No, it’s a flavorless creature instead who walks out of today’s lavatory into the rooms and hallways, onto the busy streets of the modern world. The males greet the females, afraid to say “lady,” knowing full well not to dare say “girl,” and never, never, never, in a milllliioon years, even dream of saying “baby.” And with our lovers, where can love go when we can’t call one another pet names? Is it only in our songs that men still say, “C’mere, babe,” “Hey, doll,” “Be my lovergirl,” or “You my baby?” We’ve dawged ourselves out on that one. 

I might not know many things, but I do know one thing: there’s no shortage of dawg stories. As long as there have been people on this earth, there have been dawgs biting them. And still we go on, limping when one bites us on the foot, covering our behinds when one snaps at the seat of our pants, jumping out of the way when one goes for our throats. We have work dawg stories, we have family dawg stories, we have lover dawg stories.

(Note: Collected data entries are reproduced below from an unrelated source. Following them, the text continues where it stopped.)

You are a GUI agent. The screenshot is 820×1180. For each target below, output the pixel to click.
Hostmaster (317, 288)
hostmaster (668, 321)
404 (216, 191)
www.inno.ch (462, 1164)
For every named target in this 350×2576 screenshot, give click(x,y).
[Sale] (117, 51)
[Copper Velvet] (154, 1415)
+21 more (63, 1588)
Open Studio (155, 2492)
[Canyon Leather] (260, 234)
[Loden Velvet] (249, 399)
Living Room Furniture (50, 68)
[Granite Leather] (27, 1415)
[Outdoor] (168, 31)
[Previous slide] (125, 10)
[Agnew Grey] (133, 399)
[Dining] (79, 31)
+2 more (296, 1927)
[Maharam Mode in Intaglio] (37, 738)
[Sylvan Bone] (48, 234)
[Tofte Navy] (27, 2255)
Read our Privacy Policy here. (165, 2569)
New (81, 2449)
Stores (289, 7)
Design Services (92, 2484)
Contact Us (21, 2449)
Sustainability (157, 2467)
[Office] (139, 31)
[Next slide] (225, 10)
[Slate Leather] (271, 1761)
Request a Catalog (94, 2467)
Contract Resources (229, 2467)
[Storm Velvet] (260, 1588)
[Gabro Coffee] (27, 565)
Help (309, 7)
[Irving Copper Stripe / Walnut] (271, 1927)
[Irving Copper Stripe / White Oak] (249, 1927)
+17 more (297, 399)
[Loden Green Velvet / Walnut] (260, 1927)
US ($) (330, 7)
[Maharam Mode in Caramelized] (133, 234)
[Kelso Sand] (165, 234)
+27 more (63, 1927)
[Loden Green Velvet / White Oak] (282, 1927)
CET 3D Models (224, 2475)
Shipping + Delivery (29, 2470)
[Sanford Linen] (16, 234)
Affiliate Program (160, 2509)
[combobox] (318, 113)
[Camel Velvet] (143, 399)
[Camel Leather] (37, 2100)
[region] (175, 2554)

We have a dawg story for everything we have and everything we don’t have. 

That’s why I don’t own a dog any more.

1 comment:

  1. Since at least 1898 “dawg” has been a facetious spelling of “dog.” To “dawg out” is to insult someone, perhaps but not necessarily in a joking manner.

    “Mind your p’s and q’s is to "mind your manners" or "mind your language," to "be on your best behavior,” to "watch what you're doing." The expression 1st appeared in “The Ghost,” a 1763 poem by satirist Charles Churchill in which he referred to the actor Thomas Sheridan, whose “Lectures on Elocution” (1762) sought to eliminate immorality, ignorance, and false taste by promoting proper discourse: “He knows alone, in proper mode, / How to take vengeance on an ode. /… On all occasions next the chair / He stands for service of the Mayor, / And to instruct him how to use / His As and Bs, and Ps and Qs: O’er letters into tatters worn, / O’er syllables defaced and torn, / O’er words disjointed, and o’er sense / Left destitute of all defence / He strides … / Before him every consonant / In agonies is seen to pant; / Behind, in forms not to be known, / The ghosts of tortured vowels groan.” Apparently the phrase refers to cautioning children who are learning how to spell to be careful how they make their letters (although the same warning could be used to distinguish between b’s and d’s, for instance) or for typesetters, since the backward-facing metal type letters would be especially confusing. It may also have referred to pubs’ keeping track of how many Pints and Quarts their customers consumed.

    In 1993 Harold Ramis directed “Groundhog Day,” a movie about a man who continuously relived the same day; due to its popularity, the expression has become a standard shorthand to describe recurrent unpleasant situations.